Required work: Copy the 2015 Scholar Symposium announcement below word for word, from start to finish.

Document extract Block Start

Category Archives: Seminars

2015 Scholar Symposium on 1/18/15

Annual Scholar Symposium
By
2014 Scholarship Recipients
Kasey Cole
Jesica Jayd Lewis
Heather MacInnies
Sunday, January 18, 2015
1:00 – 5:00 p.m.
at
Yolo County Library, Arthur F. Turner Branch
1212 Merkley Avenue,
West Sacramento, CA 95691

In 2014 Sacramento Archeological Society awarded six scholarships to support archeological/anthropological education. Antonietta Catanzariti was unable to use the award in 2014. If conditions in Iraq improve, she hopes to use it in 2015. Julia Prince’s the stable isotope analysis of a sample population from the Santa Clara County Valley Medical Center Cemetery for her thesis has been delayed; hence she will be presenting later in 2015 after the analysis is complete.

Three of the recipients will be speaking on the experiences made possible by the scholarships.

• Kasey Cole is a graduate student at California State University, Chico majoring in Anthropology. She intends to work in the field of Zooarchaeology. To strengthen her research and communication skills she attended the Zooarchaeology and Field Ecology Field School organized by Jack Broughton, Ph.D. from the University of Utah. This field school was an intensive four-week course located at Eagle Lake in Northern California.

Document extract Block End
Data shown Block Start

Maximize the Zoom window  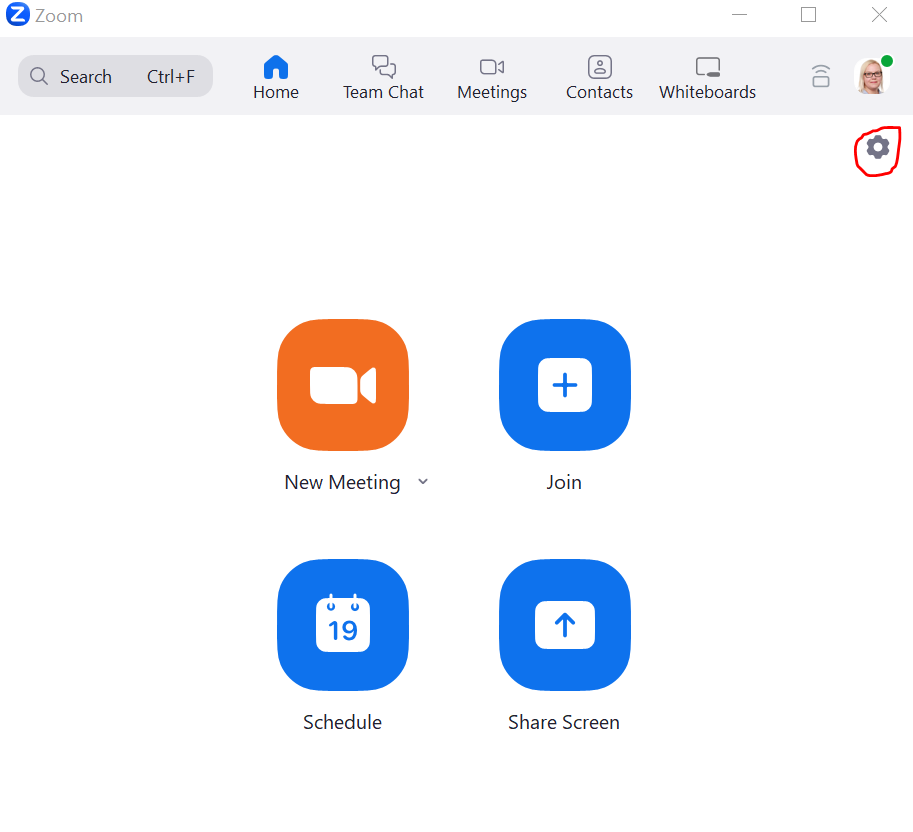tap(808, 15)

Data shown Block End

Response to this task:
Category Archives: Seminars

2015 Scholar Symposium on 1/18/15

Annual Scholar Symposium
By
2014 Scholarship Recipients
Kasey Cole
Jesica Jayd Lewis
Heather MacInnies
Sunday, January 18, 2015
1:00 – 5:00 p.m.
at
Yolo County Library, Arthur F. Turner Branch
1212 Merkley Avenue,
West Sacramento, CA 95691

In 2014 Sacramento Archeological Society awarded six scholarships to support archeological/anthropological education. Antonietta Catanzariti was unable to use the award in 2014. If conditions in Iraq improve, she hopes to use it in 2015. Julia Prince’s the stable isotope analysis of a sample population from the Santa Clara County Valley Medical Center Cemetery for her thesis has been delayed; hence she will be presenting later in 2015 after the analysis is complete.

Three of the recipients will be speaking on the experiences made possible by the scholarships.

• Kasey Cole is a graduate student at California State University, Chico majoring in Anthropology. She intends to work in the field of Zooarchaeology. To strengthen her research and communication skills she attended the Zooarchaeology and Field Ecology Field School organized by Jack Broughton, Ph.D. from the University of Utah. This field school was an intensive four-week course located at Eagle Lake in Northern California.